Geometrically explained, why do Linear Transformations Take a circle to an ellipse

The equation of a circle is $x^2 + y^2 = r^2$, or in terms of vectors $(x,y) \pmatrix{x\cr y} = r^2$ An invertible linear transformation $T$ takes $\pmatrix{x\cr y}$ to $\pmatrix{X\cr Y} = T\pmatrix{x\cr y}$. Thus $\pmatrix{x\cr y\cr} = T^{-1} \pmatrix{X\cr Y}$, and $(x,y) = (X, Y) (T^{-1})^\top$. The equation becomes $$(X, Y) (T^{-1})^\top T^{-1} \pmatrix{X\cr Y} = r^2 $$ Note that $(T^{-1})^\top T^{-1}$ is a real symmetric matrix, so it can be diagonalized, and its eigenvalues are positive.

Every real square matrix has a polar decomposition into the product of an orthogonal matrix $U$ and a positive-semidefinite (symmetric) matrix $P$. If the original matrix is nonsingular, then $P$ is positive-definite. In 2-D, orthogonal matrices represent either rotations or reflections, which are both isometries, so they don’t affect the shape of the transformed circle. As you’ve mentioned, $P$ can be orthogonally diagonalized, so it represents a stretch in some set of perpendicular directions.

The existence of this decomposition is equivalent to the existence of the SVD, but can be shown without relying on the latter. In a similar vein, the SVD decomposes the matrix into the product of a rotation or reflection, a scaling, and another rotation or reflection.

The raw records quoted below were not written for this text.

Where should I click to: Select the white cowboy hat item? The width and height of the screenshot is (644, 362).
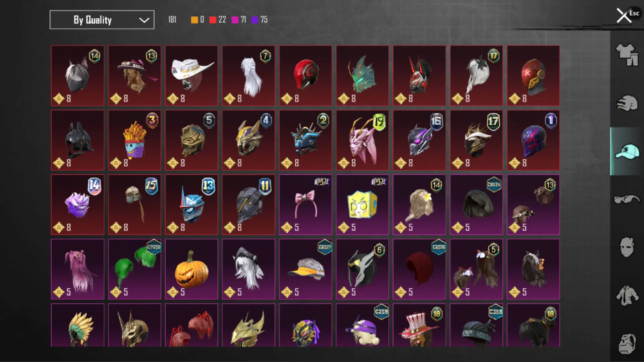[x=192, y=76]
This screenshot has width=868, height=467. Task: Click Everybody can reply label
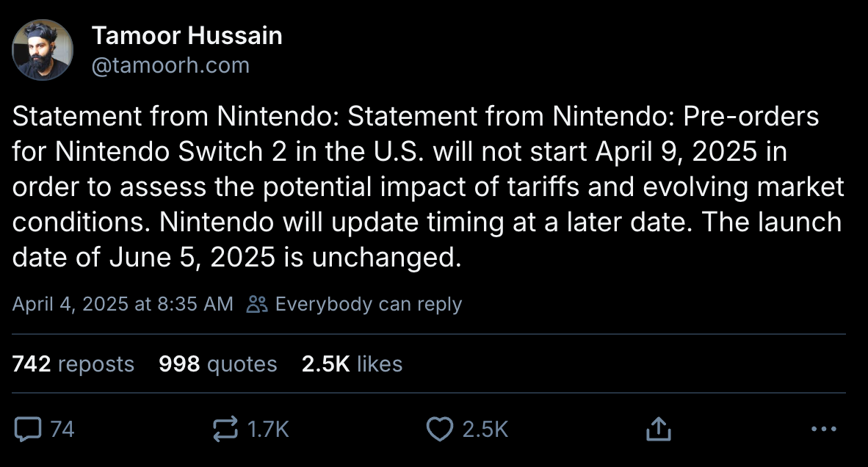[x=368, y=304]
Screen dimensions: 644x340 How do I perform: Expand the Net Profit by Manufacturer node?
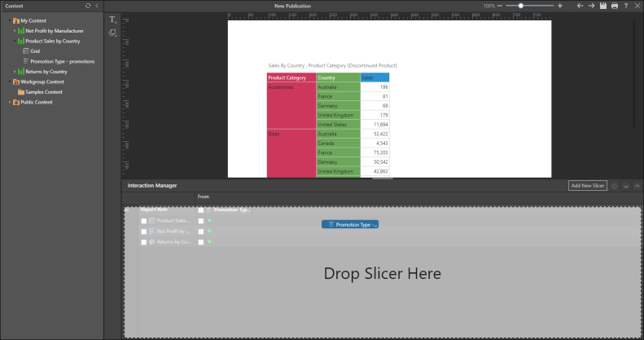(15, 30)
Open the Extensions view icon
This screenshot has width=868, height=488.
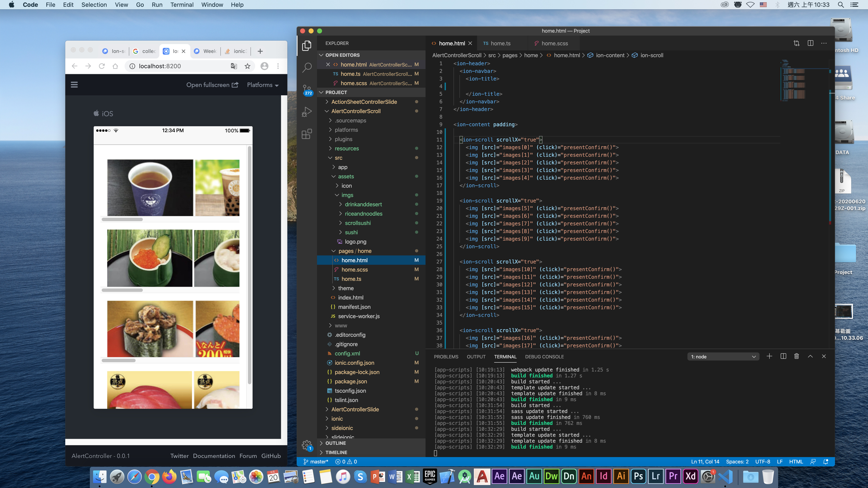[x=306, y=134]
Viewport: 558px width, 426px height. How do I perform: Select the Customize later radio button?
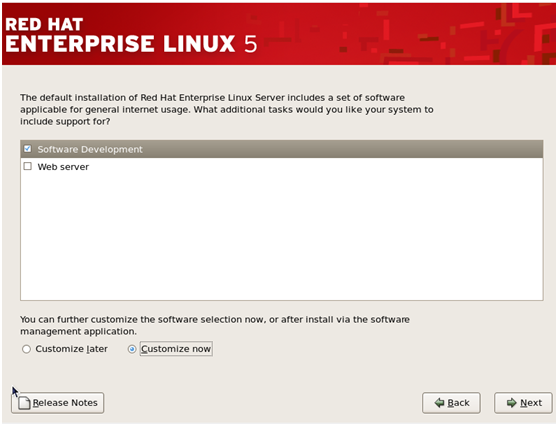pyautogui.click(x=26, y=349)
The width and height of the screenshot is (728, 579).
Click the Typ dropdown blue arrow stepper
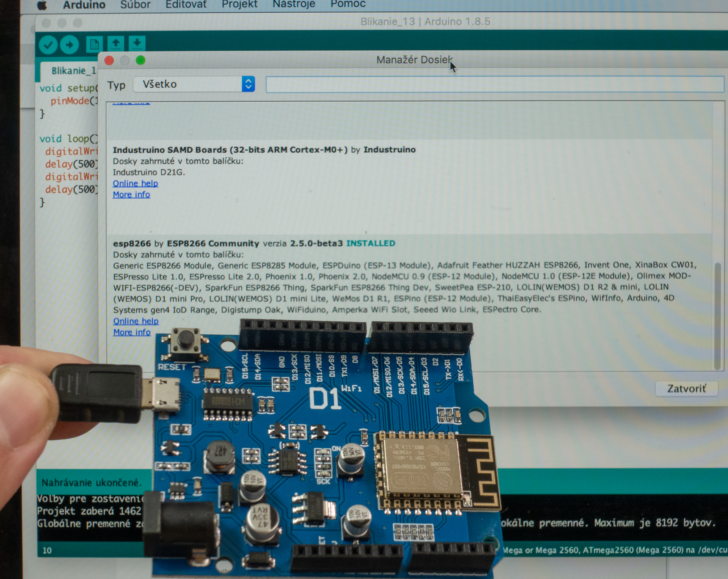coord(248,84)
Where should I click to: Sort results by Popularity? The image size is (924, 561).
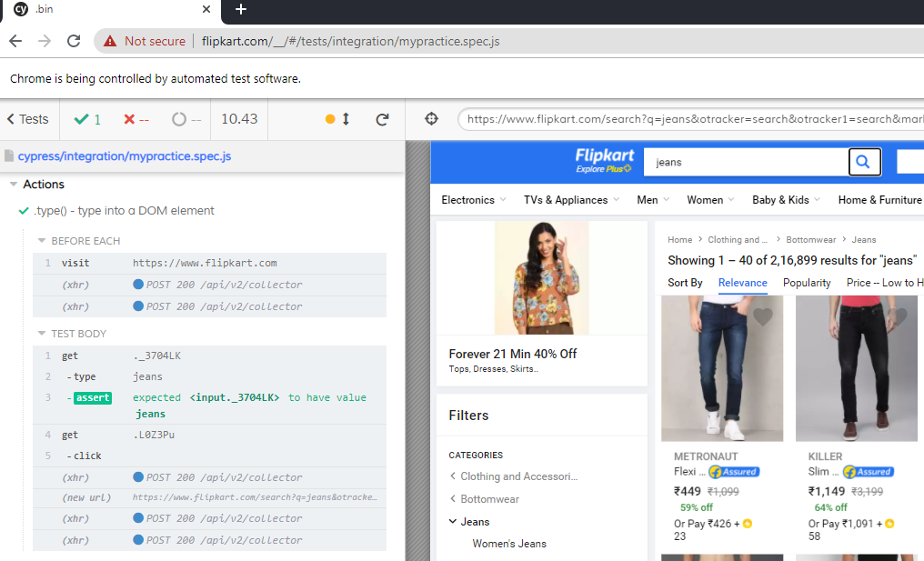[807, 283]
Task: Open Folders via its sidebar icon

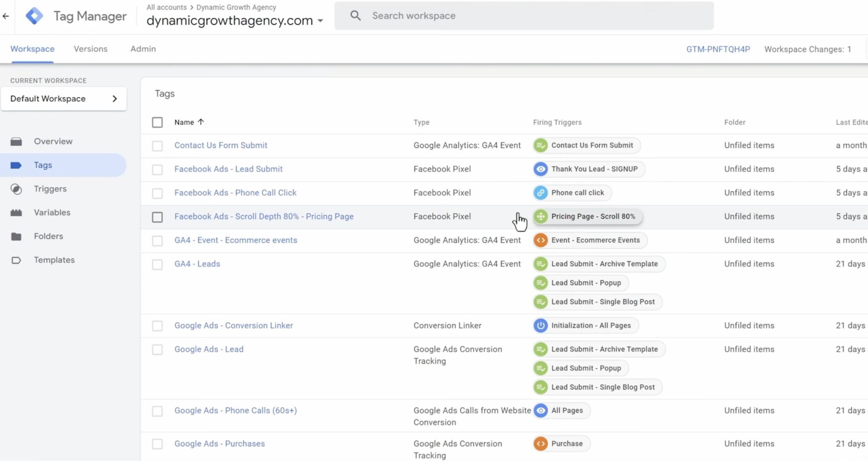Action: click(16, 236)
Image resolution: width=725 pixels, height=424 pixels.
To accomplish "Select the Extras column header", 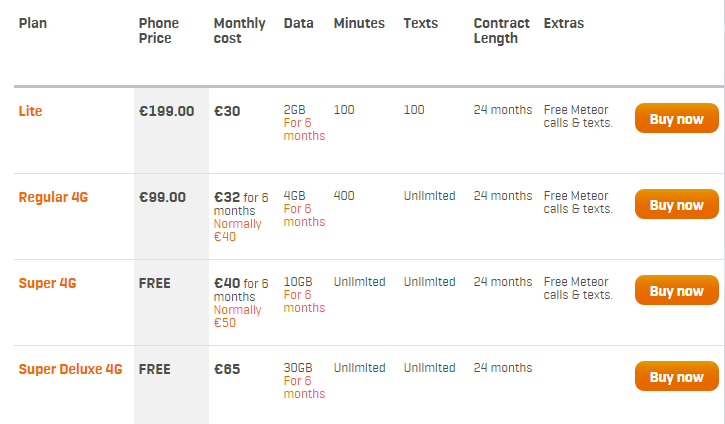I will pyautogui.click(x=564, y=23).
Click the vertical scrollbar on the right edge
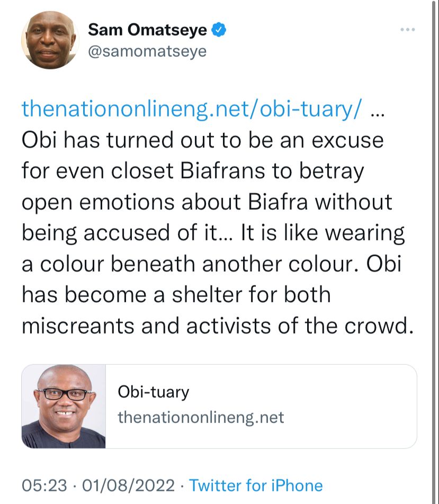Screen dimensions: 439x504 pyautogui.click(x=434, y=252)
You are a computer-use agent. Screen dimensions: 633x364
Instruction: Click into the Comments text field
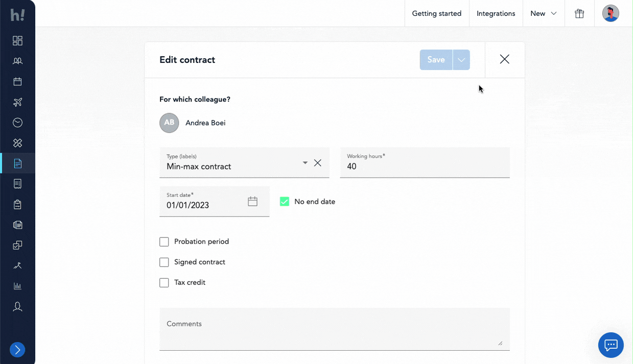pos(334,329)
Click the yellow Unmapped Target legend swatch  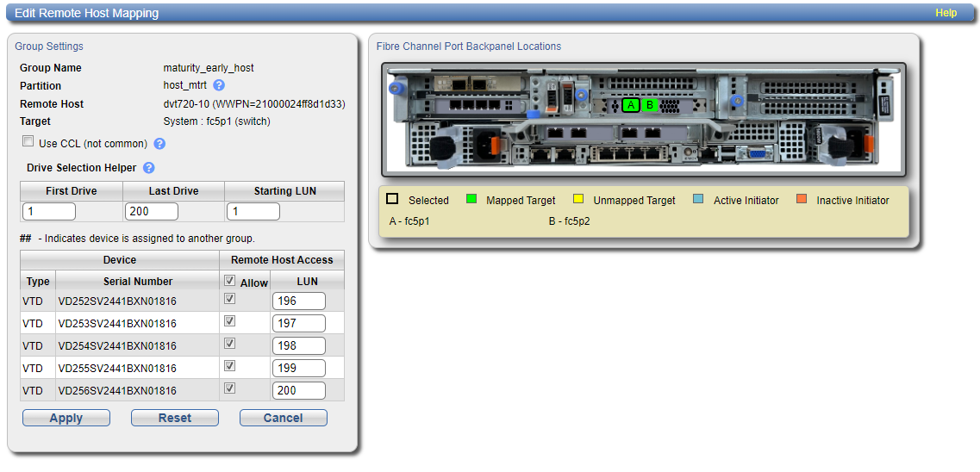(x=578, y=200)
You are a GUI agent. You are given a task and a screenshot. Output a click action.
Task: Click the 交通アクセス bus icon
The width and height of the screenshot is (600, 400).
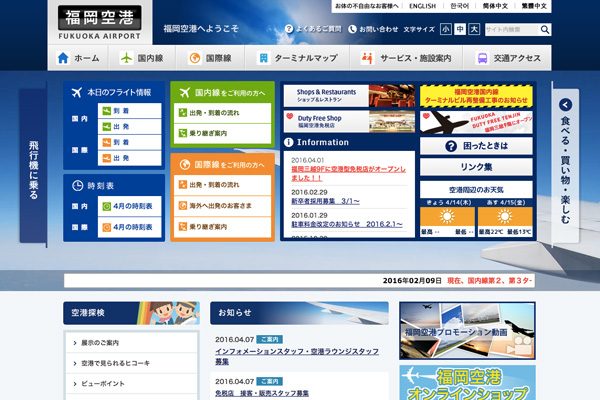[483, 58]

You might also have a look at the Steiner generation of an ellipse. This uses intersecting line segments drawn between points on the sides of a parallelogram to generate ellipses, including circles. Affine transformations preserve incidence relationships (the image of the intersection of a pair of lines is the intersection of the lines’ images) and maps paralellograms to parallelograms, so the image of an ellipse under an affine transformation is another ellipse.